9 Gigs of hard drive short

  StellaArtois63 20:13 19 Nov 03

I love playing on computers but my knowledge of them is minimal. I have just purchased my latest dell PC which is supposed to have 120gigs of hard drive space.When I looked in "my computer" for something and I noticed it only showed I had 111 gigs, my previous PC was supposed to have had 40 but only had 37. Now before I ring Dell to ask where it is and make my self look like a plank, I ask you guys are they selling me short or is it hidden else were.Thanks

  ©®@$? 20:15 19 Nov 03

i think thats normal, as you seem to loose 2gb space evry 20gb

someone with techinical jargon will tell you why, i havn't got it in me tonight

something to do with the way hardrives calcalate data and windows?

you've not been robbed!

  leo49 20:17 19 Nov 03

I wish I had £1 for every time this question got asked..

click here

  powerless 20:18 19 Nov 03

The reported size of 111 gigs is correct.
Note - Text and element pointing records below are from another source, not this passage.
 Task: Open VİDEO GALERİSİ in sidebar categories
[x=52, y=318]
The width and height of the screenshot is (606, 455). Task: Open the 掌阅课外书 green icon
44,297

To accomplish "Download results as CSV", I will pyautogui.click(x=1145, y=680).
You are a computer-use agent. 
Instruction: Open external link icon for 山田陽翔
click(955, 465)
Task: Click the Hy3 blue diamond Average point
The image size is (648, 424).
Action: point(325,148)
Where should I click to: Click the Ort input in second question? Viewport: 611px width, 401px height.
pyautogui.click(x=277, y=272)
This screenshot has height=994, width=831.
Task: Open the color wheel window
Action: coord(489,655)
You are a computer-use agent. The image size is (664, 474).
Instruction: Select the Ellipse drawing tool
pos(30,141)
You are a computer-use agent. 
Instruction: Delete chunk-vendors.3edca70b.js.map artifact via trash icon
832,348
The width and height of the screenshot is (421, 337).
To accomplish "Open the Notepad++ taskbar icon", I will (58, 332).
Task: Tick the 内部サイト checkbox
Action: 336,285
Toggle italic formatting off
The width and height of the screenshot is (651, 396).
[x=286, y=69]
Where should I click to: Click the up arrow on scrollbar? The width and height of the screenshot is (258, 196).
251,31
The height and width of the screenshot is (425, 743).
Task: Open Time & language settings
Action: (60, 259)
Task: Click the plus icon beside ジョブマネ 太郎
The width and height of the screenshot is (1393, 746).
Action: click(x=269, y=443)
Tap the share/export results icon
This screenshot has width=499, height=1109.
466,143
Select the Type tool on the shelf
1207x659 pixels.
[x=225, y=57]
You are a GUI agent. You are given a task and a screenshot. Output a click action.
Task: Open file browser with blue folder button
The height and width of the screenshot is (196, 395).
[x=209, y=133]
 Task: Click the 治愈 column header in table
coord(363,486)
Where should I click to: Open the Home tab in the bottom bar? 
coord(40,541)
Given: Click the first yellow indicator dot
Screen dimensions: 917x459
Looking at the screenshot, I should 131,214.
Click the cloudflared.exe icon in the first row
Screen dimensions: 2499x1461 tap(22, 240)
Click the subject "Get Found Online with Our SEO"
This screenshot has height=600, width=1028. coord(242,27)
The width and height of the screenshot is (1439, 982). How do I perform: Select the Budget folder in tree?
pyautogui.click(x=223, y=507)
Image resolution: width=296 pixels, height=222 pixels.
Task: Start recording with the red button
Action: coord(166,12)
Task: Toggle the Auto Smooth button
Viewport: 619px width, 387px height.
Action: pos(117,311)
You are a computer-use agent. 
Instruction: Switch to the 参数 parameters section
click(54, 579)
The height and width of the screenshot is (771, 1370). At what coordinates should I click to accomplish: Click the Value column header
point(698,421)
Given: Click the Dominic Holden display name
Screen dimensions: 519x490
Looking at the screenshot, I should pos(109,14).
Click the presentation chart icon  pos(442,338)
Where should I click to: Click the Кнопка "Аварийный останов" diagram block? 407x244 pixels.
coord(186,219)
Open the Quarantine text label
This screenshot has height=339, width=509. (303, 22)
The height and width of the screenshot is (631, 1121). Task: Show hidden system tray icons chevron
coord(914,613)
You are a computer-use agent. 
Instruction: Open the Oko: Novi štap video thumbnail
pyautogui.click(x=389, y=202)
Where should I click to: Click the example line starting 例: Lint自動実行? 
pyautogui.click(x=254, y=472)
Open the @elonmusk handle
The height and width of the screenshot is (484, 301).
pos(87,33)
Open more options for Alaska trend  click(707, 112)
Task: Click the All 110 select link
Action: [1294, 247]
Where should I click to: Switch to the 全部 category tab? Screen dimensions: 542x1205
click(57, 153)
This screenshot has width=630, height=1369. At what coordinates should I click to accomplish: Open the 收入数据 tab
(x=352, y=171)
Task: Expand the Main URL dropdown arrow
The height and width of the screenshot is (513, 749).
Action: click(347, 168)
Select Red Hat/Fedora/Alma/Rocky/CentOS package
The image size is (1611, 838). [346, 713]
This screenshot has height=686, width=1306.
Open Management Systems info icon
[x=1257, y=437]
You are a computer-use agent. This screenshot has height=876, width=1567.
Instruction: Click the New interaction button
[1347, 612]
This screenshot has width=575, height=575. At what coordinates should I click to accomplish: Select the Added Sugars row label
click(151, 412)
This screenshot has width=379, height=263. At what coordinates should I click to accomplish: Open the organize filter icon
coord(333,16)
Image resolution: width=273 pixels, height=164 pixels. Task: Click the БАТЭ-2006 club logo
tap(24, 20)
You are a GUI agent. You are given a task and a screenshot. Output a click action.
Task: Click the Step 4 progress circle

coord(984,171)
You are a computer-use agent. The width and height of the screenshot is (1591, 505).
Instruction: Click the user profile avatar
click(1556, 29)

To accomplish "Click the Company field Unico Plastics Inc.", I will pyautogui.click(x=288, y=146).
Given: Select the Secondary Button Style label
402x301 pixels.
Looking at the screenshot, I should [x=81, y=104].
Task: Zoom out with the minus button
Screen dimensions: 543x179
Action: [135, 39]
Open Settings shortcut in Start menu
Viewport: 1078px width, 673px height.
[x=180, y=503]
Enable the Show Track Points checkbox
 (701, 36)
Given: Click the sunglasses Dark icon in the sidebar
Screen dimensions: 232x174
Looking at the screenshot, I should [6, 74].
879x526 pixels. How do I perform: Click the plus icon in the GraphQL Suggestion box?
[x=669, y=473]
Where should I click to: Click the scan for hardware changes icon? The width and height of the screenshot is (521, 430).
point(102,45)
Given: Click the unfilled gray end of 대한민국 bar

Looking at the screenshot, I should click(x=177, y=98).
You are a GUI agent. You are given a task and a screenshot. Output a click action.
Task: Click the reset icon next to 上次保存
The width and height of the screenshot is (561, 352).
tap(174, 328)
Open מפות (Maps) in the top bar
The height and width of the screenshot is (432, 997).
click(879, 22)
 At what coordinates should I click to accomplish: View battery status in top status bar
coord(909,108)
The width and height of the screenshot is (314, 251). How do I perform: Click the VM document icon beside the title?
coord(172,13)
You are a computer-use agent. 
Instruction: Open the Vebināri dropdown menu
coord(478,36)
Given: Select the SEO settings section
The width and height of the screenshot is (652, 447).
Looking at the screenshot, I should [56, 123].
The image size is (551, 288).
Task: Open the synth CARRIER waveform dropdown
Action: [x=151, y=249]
There are two ways to make up a Kilobyte.


or 1024 bytes

Do the maths and you'll see that each way will give a different figure. The manufacturer is using one way and Windows the other.

(me hesitated)

  powerless 20:18 19 Nov 03

nearly right :-(

  porci 20:32 19 Nov 03

leo49 - If you gonna moan about it, dont reply. Some people dont know how to search a forum. You are doing this voluntarily

  BeForU 21:00 19 Nov 03

thats strange cause i have a 120gb hard drive and though its reported to have 123.3gb on the back of the drive itself, its registered as 115gb on my computer! and yes this is a normal thing but i dont know what i got 4gbs more than you have lol!

  Psiman 21:00 19 Nov 03

Well said.
Bits, bytes and base 8 are confusing concepts for newcomers and as it's fundamental to computing it's bound to be an oft asked question.

  StellaArtois63 22:40 19 Nov 03

Thanks for your help every body looks like I won't ring dell now. May ring Nissan up and find out if my car is really an 1800 though lol.

  temp003 04:50 20 Nov 03

The capacity shown on the back of your hard drive is the actual number of bytes available (even though it's marketed as a 120GB disk). Always divide the hdd manufacturer's number in GB by 1.024 three times, and you'll get Windows' value in GB. Your manufacturer's 123.3GB translates to 114.8GB in Windows.